* Directive *
Copy out the lines below verbatim, beginning with the line that contains "This screenshot has height=800, width=1280." and continuing through the line that contains "pos(605,46)", with both of those lines included.

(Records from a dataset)

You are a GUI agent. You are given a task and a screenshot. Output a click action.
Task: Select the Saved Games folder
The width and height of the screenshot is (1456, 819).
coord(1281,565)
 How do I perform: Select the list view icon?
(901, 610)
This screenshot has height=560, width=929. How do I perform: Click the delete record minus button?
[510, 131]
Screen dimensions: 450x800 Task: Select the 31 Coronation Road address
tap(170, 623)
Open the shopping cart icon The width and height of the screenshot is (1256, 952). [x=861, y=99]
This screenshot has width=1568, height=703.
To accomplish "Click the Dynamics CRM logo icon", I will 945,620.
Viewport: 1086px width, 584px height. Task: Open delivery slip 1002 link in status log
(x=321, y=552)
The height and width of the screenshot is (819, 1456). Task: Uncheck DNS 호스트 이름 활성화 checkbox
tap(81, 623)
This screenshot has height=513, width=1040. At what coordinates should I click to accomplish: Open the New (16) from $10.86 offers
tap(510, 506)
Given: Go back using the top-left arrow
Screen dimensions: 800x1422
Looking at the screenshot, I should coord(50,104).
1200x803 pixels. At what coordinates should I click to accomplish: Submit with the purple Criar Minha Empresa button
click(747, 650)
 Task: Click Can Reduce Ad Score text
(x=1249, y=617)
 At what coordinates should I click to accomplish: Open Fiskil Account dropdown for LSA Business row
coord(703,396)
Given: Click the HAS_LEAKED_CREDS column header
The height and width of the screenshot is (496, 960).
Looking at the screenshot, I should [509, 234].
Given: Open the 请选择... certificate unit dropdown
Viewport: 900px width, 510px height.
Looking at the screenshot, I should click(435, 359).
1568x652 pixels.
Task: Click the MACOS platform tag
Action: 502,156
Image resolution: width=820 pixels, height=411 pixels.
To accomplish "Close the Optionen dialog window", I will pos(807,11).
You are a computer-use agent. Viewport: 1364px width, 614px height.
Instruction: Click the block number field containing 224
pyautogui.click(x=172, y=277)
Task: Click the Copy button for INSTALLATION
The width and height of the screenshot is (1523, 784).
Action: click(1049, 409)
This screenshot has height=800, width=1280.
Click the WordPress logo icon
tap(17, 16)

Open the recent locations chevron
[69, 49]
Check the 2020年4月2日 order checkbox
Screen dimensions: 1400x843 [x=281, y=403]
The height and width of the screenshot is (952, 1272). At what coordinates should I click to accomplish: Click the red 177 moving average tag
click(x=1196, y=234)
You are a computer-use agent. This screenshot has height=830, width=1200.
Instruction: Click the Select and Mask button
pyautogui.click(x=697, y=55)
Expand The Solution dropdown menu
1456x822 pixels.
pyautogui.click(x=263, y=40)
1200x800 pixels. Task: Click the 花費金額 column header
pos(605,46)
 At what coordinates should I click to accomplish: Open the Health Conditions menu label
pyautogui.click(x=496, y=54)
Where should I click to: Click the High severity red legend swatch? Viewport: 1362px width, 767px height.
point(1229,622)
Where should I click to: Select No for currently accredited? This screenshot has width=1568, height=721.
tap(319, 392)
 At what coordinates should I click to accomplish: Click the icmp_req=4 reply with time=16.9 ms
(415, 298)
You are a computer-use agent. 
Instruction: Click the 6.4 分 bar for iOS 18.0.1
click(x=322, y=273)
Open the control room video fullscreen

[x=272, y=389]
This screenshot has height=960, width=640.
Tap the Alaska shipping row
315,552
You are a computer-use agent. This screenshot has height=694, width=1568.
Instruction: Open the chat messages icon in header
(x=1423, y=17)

* Written solution *
This screenshot has height=800, width=1280.
Click the WordPress logo icon
tap(17, 16)

Open the recent locations chevron
[69, 49]
Check the 2020年4月2日 order checkbox
Screen dimensions: 1400x843 [x=281, y=403]
The height and width of the screenshot is (952, 1272). At what coordinates should I click to accomplish: Click the red 177 moving average tag
click(x=1196, y=234)
You are a computer-use agent. This screenshot has height=830, width=1200.
Instruction: Click the Select and Mask button
pyautogui.click(x=697, y=55)
Expand The Solution dropdown menu
1456x822 pixels.
pyautogui.click(x=263, y=40)
1200x800 pixels. Task: Click the 花費金額 column header
pos(605,46)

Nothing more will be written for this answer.